▶ [Exercise objective]:
The answer should be a faithful retyping of the records that follow, pictures excluded.

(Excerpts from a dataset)
= Beginning of Section =

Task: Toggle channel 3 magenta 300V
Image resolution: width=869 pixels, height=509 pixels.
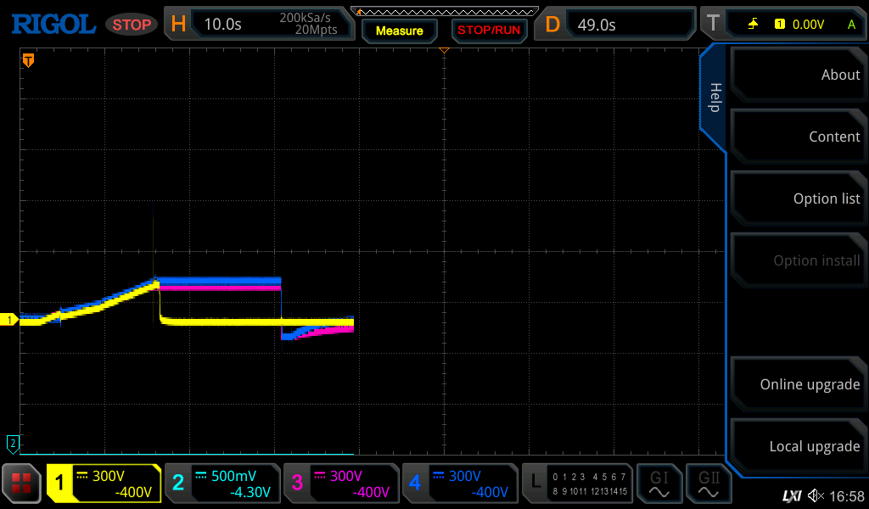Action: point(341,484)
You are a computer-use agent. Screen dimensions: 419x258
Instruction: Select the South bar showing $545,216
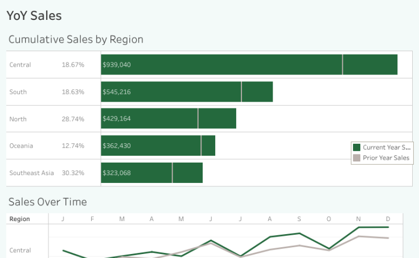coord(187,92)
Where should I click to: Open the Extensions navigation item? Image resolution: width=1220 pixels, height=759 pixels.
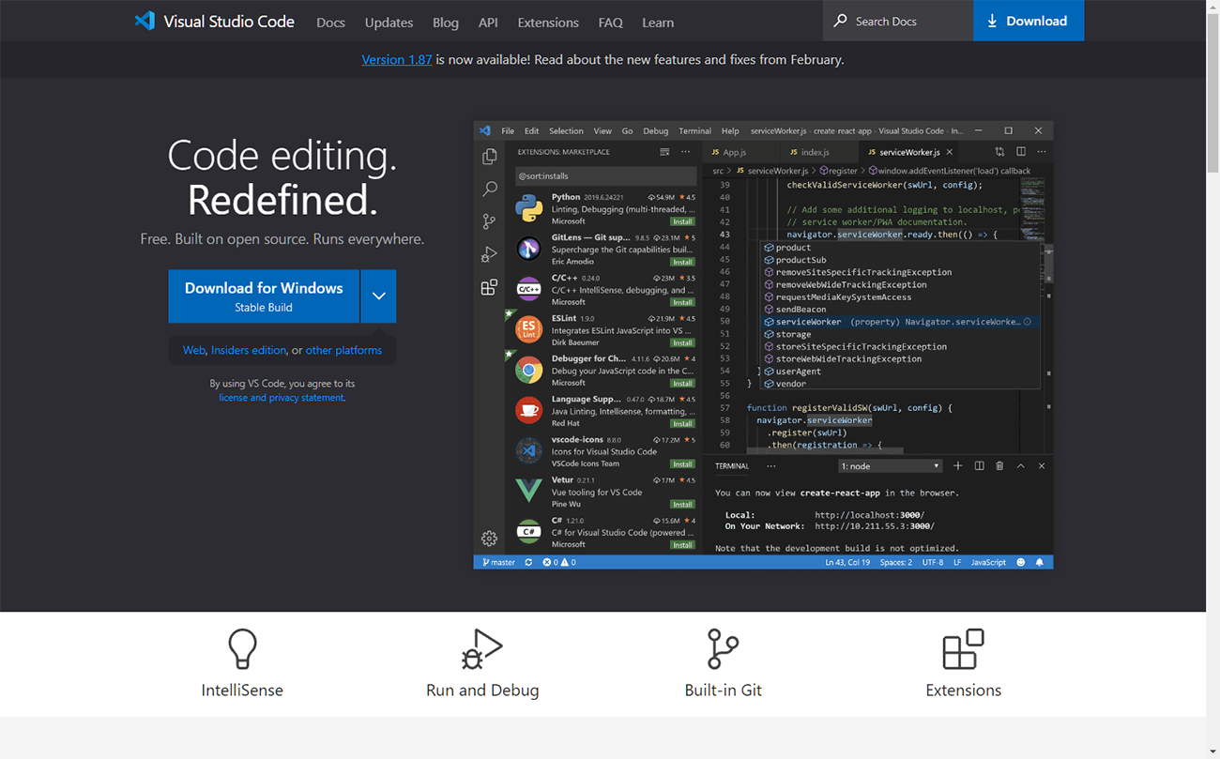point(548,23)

= End of Section =

▶ [Answer to the problem]:
Task: Toggle channel 3 magenta 300V
Image resolution: width=869 pixels, height=509 pixels.
Action: point(341,484)
You are a computer-use agent. Screen dimensions: 419x258
Instruction: Select the South bar showing $545,216
coord(187,92)
Where should I click to: Open the Extensions navigation item? Image resolution: width=1220 pixels, height=759 pixels.
point(548,23)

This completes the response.